Chan’s call for a delay in the OUSD property negotiations stands in contrast to Perata, who has gone no further than to say that he is “troubled that the vast majority of Oakland residents and elected officials have concerns about the current [OUSD property sale] proposal.” 

Perata made that statement in an Aug. 16 letter to State Superintendent O’Connell, sent after members of the Ad Hoc Committee to Restore Local Control/Governance to the Oakland Schools gave him that deadline to make a public statement on the proposed sale. 

In his letter, Perata told O’Connell that “I continue my request that you cultivate and heed community comment before making any final decisions on this property … Responding to their input is a necessity in the planning process.” 

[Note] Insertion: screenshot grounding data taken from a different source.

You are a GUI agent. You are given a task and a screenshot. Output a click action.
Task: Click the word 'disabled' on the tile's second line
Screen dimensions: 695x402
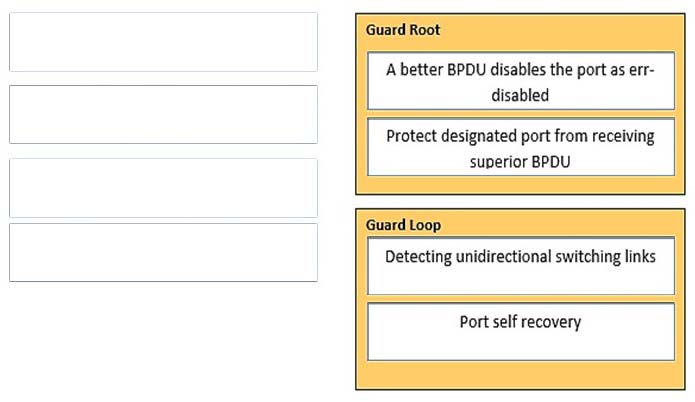tap(520, 95)
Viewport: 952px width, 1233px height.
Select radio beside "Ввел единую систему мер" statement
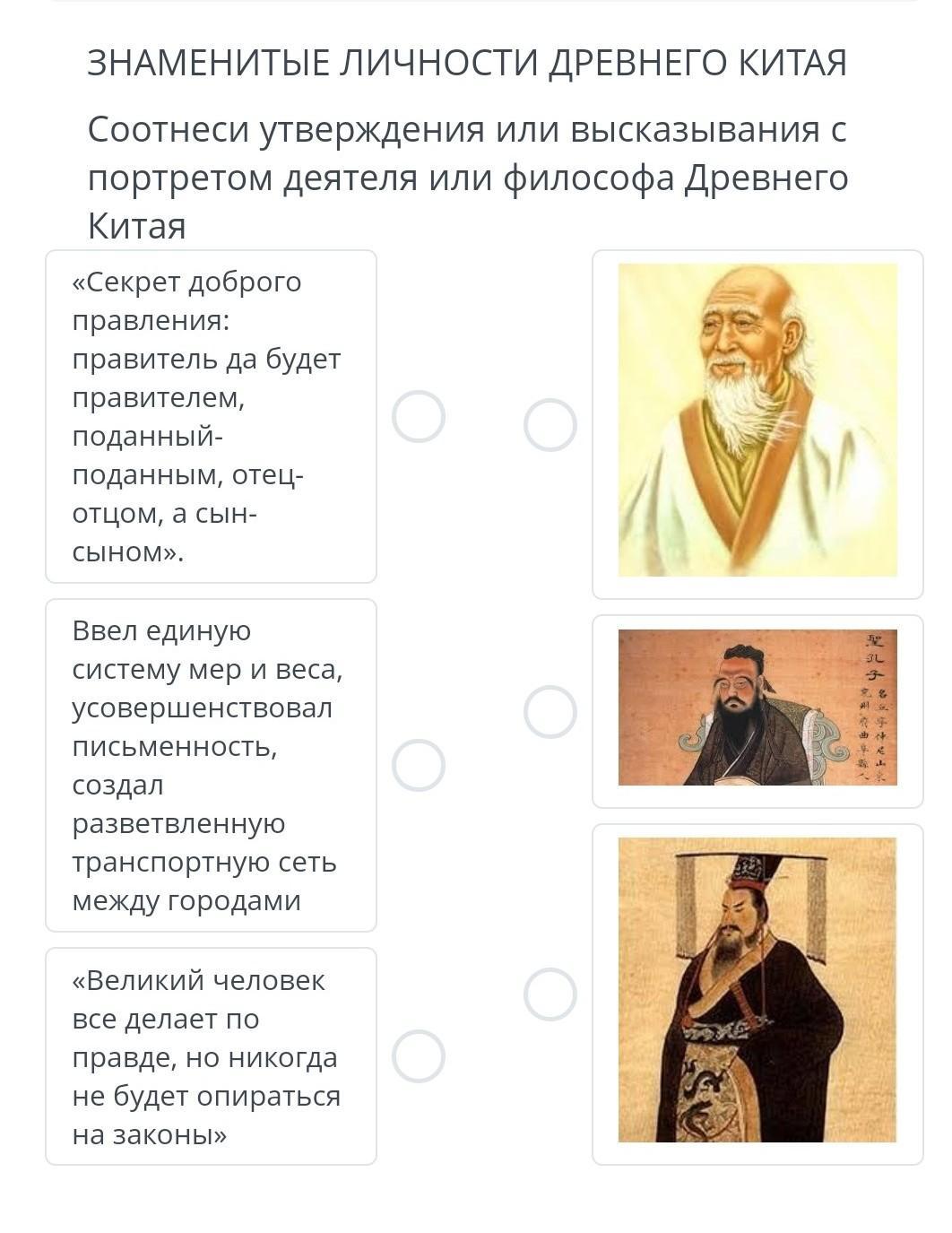point(419,765)
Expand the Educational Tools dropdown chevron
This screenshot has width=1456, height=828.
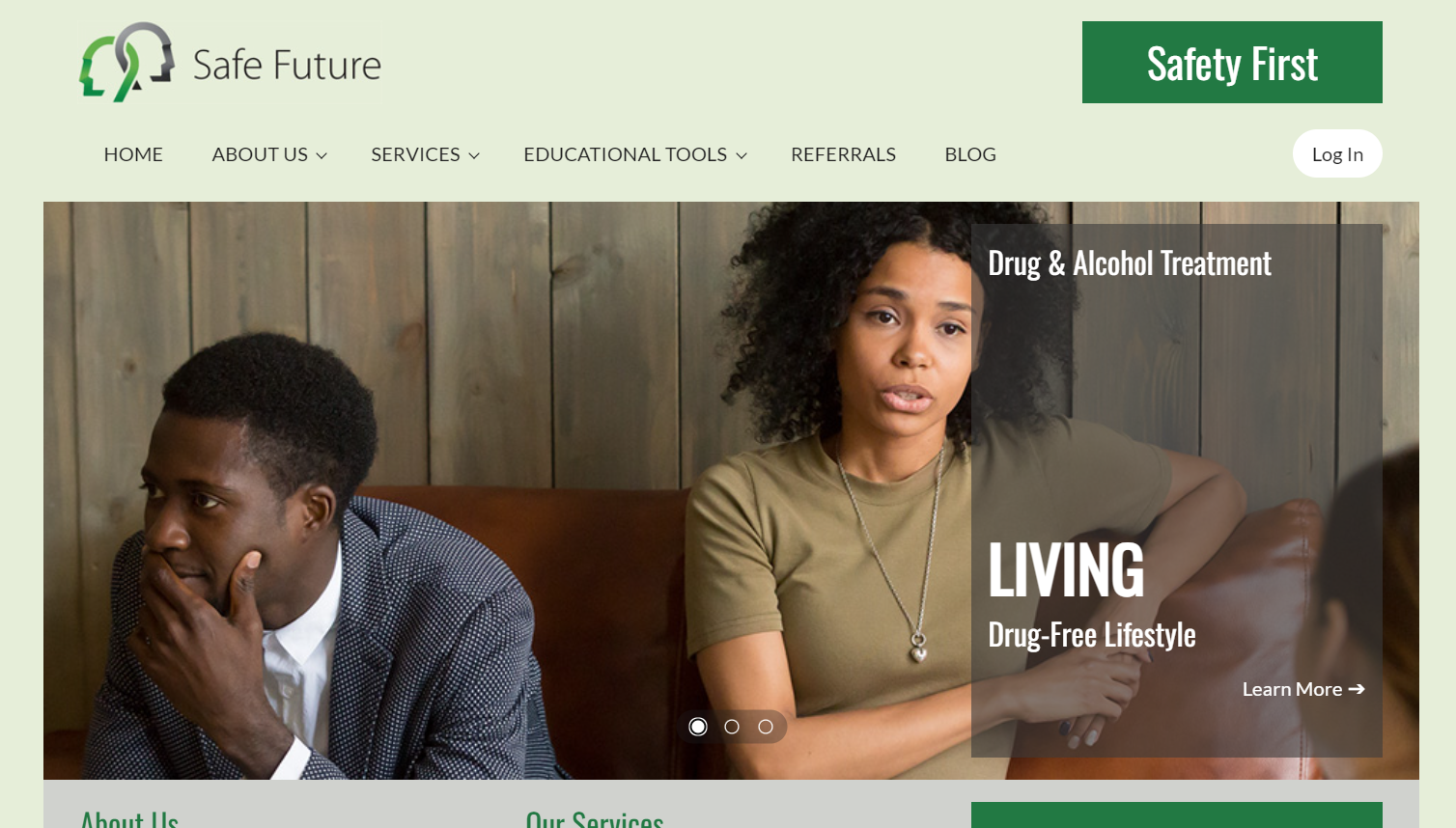pos(742,155)
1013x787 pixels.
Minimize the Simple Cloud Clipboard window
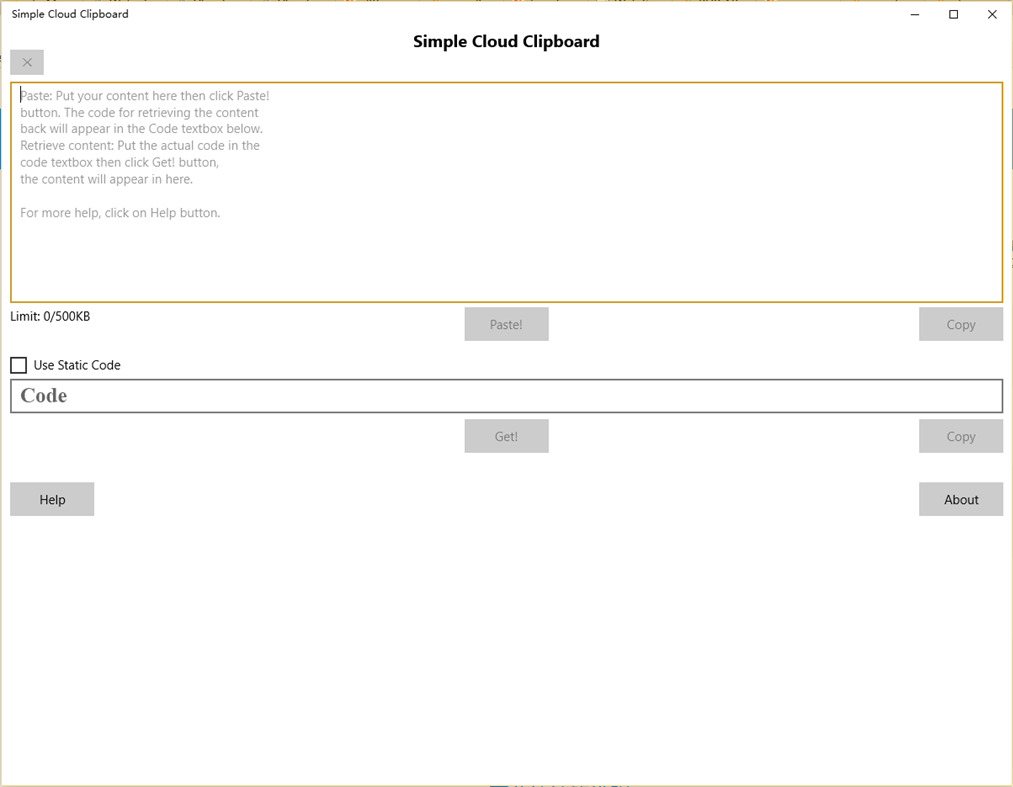coord(914,14)
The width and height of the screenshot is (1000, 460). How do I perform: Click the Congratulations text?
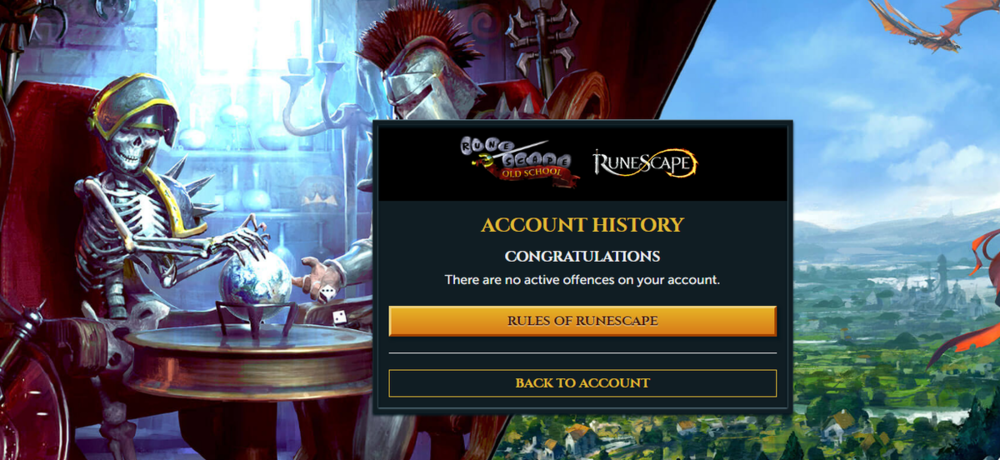coord(582,256)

In his letter to O’Connell, Perata reiterated his claim that the provision to allow for the sale of OUSD properties to help pay off the loan to the state was made “at the specific request of the Oakland Unified School Board.” 

Perata wrote that “it was also my intention that any plan for such a sale be appropriately reviewed and approved by the public and their elected representatives.” 

In March 2003, in the resolution that requested the state loan and triggered the state takeover of the Oakland schools, OUSD trustees included a provision that read “On or before June 30, 2004, the District be allowed to declare as surplus property and sell or lease such property on or before June 30, 2004, and use the proceeds from any such sale or lease to reduce or retire the State loan …” 

The provision is identical to the language Perata introduced into SB39, the OUSD state takeover legislation. 

However, three trustees who were on the board during the time of the takeover—Dan Siegel, David Kakashiba, and Gary Yee—could not recall who actually wrote the land sale/lease provision in the March 2003 board resolution and whether it was put in at the specific request of board members or was simply part of the language drafted by OUSD staff members. 

In addition, the portion of the state legislation that allowed OUSD land to be leased and the proceeds used to pay off the debt were later taken out of the bill in the Assembly Appropriations Committee before the bill was passed by the full legislature and signed by the governor into law. The move was significant because it left the state superintendent only with the option to sell district property to help pay off OUSD’s state debt. 

In a telephone interview this week, Assemblymember Chan said she had no idea how the lease provision was taken out of the takeover bill. “I wasn’t even aware that it had been taken out,” Chan said, adding that “all options for the use of the property should be made available to the district.”